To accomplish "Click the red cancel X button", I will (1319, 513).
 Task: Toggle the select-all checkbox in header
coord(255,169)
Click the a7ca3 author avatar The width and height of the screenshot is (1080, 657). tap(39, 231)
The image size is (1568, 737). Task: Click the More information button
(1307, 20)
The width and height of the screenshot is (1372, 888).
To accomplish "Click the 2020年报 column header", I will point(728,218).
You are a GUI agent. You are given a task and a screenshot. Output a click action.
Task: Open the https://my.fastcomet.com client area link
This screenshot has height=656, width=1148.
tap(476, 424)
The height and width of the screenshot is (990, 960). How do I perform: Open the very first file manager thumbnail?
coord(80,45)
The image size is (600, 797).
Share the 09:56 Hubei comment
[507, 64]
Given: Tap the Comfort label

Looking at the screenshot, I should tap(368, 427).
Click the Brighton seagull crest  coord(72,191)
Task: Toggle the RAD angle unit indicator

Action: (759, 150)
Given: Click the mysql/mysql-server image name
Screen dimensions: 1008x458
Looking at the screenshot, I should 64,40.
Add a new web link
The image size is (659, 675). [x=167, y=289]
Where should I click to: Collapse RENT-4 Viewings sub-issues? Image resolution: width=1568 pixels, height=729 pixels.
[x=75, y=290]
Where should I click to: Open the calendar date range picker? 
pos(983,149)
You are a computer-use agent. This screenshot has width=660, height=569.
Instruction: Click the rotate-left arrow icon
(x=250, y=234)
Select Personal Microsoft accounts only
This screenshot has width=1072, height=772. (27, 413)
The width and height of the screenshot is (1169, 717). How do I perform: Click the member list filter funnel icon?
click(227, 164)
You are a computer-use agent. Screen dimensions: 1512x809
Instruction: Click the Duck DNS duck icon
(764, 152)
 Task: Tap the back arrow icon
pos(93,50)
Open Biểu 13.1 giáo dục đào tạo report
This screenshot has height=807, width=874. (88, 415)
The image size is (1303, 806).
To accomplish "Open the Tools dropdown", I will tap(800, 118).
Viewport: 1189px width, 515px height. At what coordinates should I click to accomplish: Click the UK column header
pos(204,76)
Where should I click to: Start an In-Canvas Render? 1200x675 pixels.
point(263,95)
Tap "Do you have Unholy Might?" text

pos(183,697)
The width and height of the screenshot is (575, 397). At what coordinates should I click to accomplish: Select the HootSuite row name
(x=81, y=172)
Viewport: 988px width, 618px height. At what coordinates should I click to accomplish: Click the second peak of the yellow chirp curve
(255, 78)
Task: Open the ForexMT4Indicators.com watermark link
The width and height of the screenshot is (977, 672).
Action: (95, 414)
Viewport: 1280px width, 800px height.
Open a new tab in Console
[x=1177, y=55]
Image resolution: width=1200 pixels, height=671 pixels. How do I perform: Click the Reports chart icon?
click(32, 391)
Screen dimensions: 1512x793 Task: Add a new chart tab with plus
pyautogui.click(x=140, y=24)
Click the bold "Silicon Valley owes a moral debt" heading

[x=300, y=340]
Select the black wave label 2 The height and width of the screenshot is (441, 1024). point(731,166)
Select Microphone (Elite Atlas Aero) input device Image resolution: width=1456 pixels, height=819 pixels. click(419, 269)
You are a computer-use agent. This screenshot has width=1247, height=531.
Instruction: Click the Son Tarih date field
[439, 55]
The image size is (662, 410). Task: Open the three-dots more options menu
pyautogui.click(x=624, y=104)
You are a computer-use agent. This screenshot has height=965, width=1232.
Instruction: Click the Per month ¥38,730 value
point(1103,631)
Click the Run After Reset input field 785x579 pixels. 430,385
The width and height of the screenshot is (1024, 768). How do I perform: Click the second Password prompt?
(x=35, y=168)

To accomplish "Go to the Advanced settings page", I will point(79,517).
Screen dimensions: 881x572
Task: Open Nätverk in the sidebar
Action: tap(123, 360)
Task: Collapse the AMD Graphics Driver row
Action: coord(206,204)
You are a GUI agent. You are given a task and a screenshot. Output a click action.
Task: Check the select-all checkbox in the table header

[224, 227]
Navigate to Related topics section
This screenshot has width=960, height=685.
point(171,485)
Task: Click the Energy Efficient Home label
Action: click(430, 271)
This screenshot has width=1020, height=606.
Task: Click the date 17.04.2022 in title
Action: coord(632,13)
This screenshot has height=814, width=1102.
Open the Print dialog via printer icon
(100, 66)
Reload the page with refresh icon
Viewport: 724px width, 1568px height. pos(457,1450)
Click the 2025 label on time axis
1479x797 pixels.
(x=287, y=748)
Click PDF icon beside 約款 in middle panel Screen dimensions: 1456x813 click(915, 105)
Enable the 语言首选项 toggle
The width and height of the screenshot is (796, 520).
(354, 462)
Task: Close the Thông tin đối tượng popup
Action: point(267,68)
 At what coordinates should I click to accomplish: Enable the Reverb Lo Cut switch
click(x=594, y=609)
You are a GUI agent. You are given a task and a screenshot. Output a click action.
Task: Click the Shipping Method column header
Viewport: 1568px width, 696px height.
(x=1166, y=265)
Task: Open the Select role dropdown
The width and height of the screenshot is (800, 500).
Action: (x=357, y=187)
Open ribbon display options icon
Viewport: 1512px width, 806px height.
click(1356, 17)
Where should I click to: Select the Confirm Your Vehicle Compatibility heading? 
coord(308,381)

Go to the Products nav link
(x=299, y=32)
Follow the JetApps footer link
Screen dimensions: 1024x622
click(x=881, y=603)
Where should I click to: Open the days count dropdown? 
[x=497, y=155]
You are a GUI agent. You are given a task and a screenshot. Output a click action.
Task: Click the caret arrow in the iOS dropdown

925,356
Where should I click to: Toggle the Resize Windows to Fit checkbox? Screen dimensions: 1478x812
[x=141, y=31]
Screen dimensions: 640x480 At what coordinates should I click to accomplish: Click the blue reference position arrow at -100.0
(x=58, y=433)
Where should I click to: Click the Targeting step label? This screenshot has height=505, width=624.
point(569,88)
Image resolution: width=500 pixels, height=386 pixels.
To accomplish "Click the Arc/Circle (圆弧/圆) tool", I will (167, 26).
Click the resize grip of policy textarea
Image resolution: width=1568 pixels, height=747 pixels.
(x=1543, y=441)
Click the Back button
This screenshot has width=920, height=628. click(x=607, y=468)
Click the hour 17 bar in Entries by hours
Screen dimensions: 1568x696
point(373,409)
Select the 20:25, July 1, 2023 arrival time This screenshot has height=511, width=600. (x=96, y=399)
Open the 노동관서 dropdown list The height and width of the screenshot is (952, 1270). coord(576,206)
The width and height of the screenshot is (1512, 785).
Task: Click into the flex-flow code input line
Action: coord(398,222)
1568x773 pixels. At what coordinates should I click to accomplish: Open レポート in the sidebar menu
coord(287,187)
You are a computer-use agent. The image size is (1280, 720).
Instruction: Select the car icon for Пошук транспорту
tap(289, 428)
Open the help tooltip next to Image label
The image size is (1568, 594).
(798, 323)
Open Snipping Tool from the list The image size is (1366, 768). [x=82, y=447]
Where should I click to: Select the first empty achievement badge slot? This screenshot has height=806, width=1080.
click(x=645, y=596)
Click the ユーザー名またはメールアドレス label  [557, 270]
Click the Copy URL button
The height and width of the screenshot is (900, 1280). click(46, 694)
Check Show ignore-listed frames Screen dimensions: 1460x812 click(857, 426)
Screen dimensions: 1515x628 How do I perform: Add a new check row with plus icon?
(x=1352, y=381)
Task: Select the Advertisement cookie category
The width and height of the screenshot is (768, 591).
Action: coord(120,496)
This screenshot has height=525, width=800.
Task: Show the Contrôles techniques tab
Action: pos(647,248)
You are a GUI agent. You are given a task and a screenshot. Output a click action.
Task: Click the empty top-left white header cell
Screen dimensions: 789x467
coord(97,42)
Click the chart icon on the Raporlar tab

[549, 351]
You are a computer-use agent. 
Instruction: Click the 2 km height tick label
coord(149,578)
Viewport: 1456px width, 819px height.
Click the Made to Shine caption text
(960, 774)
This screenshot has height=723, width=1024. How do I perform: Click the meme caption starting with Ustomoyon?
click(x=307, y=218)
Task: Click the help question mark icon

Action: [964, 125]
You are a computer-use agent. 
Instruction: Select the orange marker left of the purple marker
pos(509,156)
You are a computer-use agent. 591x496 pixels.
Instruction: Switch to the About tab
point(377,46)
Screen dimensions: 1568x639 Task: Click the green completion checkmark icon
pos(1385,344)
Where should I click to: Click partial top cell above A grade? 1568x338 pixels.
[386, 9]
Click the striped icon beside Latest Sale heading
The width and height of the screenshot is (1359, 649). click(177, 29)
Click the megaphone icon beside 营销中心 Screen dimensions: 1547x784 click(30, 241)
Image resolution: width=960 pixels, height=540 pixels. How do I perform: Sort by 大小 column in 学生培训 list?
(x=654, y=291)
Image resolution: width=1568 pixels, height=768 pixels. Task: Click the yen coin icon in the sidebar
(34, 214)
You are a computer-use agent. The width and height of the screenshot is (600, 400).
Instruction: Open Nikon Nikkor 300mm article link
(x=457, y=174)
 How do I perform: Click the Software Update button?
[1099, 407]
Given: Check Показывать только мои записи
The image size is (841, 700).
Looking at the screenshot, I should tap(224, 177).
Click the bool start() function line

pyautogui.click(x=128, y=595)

━━━━━━━━━━━━━━━━━━━━

Problem: Copy, please, exactly the lines that start at the first line of the data and end at the line containing "Click the a7ca3", both kept and no others.

Exercise output:
To accomplish "Click the red cancel X button", I will (1319, 513).
 Task: Toggle the select-all checkbox in header
coord(255,169)
Click the a7ca3 author avatar The width and height of the screenshot is (1080, 657). tap(39, 231)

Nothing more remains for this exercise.